(begin)

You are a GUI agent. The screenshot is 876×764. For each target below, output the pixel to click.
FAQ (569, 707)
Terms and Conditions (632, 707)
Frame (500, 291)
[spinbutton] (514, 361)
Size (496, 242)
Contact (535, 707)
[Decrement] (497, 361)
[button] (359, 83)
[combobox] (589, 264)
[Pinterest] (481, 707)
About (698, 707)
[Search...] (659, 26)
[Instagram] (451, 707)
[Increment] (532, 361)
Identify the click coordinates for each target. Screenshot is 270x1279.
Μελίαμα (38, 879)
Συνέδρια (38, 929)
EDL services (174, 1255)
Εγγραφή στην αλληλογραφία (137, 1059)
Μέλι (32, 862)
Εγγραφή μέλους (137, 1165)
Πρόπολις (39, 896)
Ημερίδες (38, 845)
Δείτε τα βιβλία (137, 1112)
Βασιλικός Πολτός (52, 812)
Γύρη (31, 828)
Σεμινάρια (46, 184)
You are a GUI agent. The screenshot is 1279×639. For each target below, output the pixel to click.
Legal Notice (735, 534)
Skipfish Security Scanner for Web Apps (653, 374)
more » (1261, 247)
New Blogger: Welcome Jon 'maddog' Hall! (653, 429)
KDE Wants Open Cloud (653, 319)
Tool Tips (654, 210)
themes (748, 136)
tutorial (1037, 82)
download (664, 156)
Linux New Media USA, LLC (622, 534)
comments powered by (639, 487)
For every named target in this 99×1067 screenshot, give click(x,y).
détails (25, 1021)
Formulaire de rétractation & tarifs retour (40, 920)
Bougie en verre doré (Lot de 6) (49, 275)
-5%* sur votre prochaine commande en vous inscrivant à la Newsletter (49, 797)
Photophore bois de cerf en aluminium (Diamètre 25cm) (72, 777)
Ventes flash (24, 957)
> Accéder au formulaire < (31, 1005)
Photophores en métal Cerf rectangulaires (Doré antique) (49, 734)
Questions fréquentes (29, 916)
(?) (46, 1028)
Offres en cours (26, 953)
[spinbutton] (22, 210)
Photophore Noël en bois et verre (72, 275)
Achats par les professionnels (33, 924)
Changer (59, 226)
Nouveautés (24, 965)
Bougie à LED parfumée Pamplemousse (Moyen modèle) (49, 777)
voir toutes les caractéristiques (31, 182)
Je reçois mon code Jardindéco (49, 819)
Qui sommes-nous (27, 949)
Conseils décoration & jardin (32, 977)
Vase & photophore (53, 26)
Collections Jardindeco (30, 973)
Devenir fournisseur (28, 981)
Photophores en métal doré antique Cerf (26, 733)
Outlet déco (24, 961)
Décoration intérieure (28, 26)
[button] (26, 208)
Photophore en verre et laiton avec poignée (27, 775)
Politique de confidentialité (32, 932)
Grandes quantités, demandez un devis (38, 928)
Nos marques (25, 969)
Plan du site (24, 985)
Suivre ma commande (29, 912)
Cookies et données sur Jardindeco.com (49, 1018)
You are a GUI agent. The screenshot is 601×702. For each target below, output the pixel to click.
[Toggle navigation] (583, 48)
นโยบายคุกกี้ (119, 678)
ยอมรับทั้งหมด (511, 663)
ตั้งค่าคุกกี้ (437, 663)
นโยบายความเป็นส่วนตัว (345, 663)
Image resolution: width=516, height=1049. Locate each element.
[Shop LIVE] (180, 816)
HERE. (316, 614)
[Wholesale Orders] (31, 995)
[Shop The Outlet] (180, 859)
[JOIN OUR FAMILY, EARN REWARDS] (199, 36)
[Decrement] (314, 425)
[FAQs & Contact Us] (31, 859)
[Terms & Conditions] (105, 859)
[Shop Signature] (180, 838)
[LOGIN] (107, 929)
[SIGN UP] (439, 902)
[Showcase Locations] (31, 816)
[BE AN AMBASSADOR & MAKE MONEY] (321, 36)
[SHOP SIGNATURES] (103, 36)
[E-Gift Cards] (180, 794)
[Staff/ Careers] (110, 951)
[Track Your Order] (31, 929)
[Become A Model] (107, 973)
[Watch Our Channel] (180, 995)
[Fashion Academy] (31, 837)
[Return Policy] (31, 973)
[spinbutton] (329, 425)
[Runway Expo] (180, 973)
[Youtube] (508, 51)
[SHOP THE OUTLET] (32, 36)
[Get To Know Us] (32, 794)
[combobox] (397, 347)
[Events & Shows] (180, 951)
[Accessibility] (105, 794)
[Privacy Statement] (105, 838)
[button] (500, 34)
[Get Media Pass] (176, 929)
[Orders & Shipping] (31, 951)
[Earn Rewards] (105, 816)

(end)

- [WRITTEN PROBLEM] Copy out every one of the items above word for word, with nothing added, dropped, or changed.

- [EXERCISE OUTPUT]
You are a GUI agent. The screenshot is 876×764. For each target below, output the pixel to click.
FAQ (569, 707)
Terms and Conditions (632, 707)
Frame (500, 291)
[spinbutton] (514, 361)
Size (496, 242)
Contact (535, 707)
[Decrement] (497, 361)
[button] (359, 83)
[combobox] (589, 264)
[Pinterest] (481, 707)
About (698, 707)
[Search...] (659, 26)
[Instagram] (451, 707)
[Increment] (532, 361)
Identify the click coordinates for each target. Screenshot is 270x1279.
Μελίαμα (38, 879)
Συνέδρια (38, 929)
EDL services (174, 1255)
Εγγραφή στην αλληλογραφία (137, 1059)
Μέλι (32, 862)
Εγγραφή μέλους (137, 1165)
Πρόπολις (39, 896)
Ημερίδες (38, 845)
Δείτε τα βιβλία (137, 1112)
Βασιλικός Πολτός (52, 812)
Γύρη (31, 828)
Σεμινάρια (46, 184)
You are a GUI agent. The screenshot is 1279×639. For each target below, output the pixel to click.
Legal Notice (735, 534)
Skipfish Security Scanner for Web Apps (653, 374)
more » (1261, 247)
New Blogger: Welcome Jon 'maddog' Hall! (653, 429)
KDE Wants Open Cloud (653, 319)
Tool Tips (654, 210)
themes (748, 136)
tutorial (1037, 82)
download (664, 156)
Linux New Media USA, LLC (622, 534)
comments powered by (639, 487)
For every named target in this 99×1067 screenshot, give click(x,y).
détails (25, 1021)
Formulaire de rétractation & tarifs retour (40, 920)
Bougie en verre doré (Lot de 6) (49, 275)
-5%* sur votre prochaine commande en vous inscrivant à la Newsletter (49, 797)
Photophore bois de cerf en aluminium (Diamètre 25cm) (72, 777)
Ventes flash (24, 957)
> Accéder au formulaire < (31, 1005)
Photophores en métal Cerf rectangulaires (Doré antique) (49, 734)
Questions fréquentes (29, 916)
(?) (46, 1028)
Offres en cours (26, 953)
[spinbutton] (22, 210)
Photophore Noël en bois et verre (72, 275)
Achats par les professionnels (33, 924)
Changer (59, 226)
Nouveautés (24, 965)
Bougie à LED parfumée Pamplemousse (Moyen modèle) (49, 777)
voir toutes les caractéristiques (31, 182)
Je reçois mon code Jardindéco (49, 819)
Qui sommes-nous (27, 949)
Conseils décoration & jardin (32, 977)
Vase & photophore (53, 26)
Collections Jardindeco (30, 973)
Devenir fournisseur (28, 981)
Photophores en métal doré antique Cerf (26, 733)
Outlet déco (24, 961)
Décoration intérieure (28, 26)
[button] (26, 208)
Photophore en verre et laiton avec poignée (27, 775)
Politique de confidentialité (32, 932)
Grandes quantités, demandez un devis (38, 928)
Nos marques (25, 969)
Plan du site (24, 985)
Suivre ma commande (29, 912)
Cookies et données sur Jardindeco.com (49, 1018)
You are a GUI agent. The screenshot is 601×702. For each target below, output the pixel to click.
[Toggle navigation] (583, 48)
นโยบายคุกกี้ (119, 678)
ยอมรับทั้งหมด (511, 663)
ตั้งค่าคุกกี้ (437, 663)
นโยบายความเป็นส่วนตัว (345, 663)
Image resolution: width=516, height=1049. Locate each element.
[Shop LIVE] (180, 816)
HERE. (316, 614)
[Wholesale Orders] (31, 995)
[Shop The Outlet] (180, 859)
[JOIN OUR FAMILY, EARN REWARDS] (199, 36)
[Decrement] (314, 425)
[FAQs & Contact Us] (31, 859)
[Terms & Conditions] (105, 859)
[Shop Signature] (180, 838)
[LOGIN] (107, 929)
[SIGN UP] (439, 902)
[Showcase Locations] (31, 816)
[BE AN AMBASSADOR & MAKE MONEY] (321, 36)
[SHOP SIGNATURES] (103, 36)
[E-Gift Cards] (180, 794)
[Staff/ Careers] (110, 951)
[Track Your Order] (31, 929)
[Become A Model] (107, 973)
[Watch Our Channel] (180, 995)
[Fashion Academy] (31, 837)
[Return Policy] (31, 973)
[spinbutton] (329, 425)
[Runway Expo] (180, 973)
[Youtube] (508, 51)
[SHOP THE OUTLET] (32, 36)
[Get To Know Us] (32, 794)
[combobox] (397, 347)
[Events & Shows] (180, 951)
[Accessibility] (105, 794)
[Privacy Statement] (105, 838)
[button] (500, 34)
[Get Media Pass] (176, 929)
[Orders & Shipping] (31, 951)
[Earn Rewards] (105, 816)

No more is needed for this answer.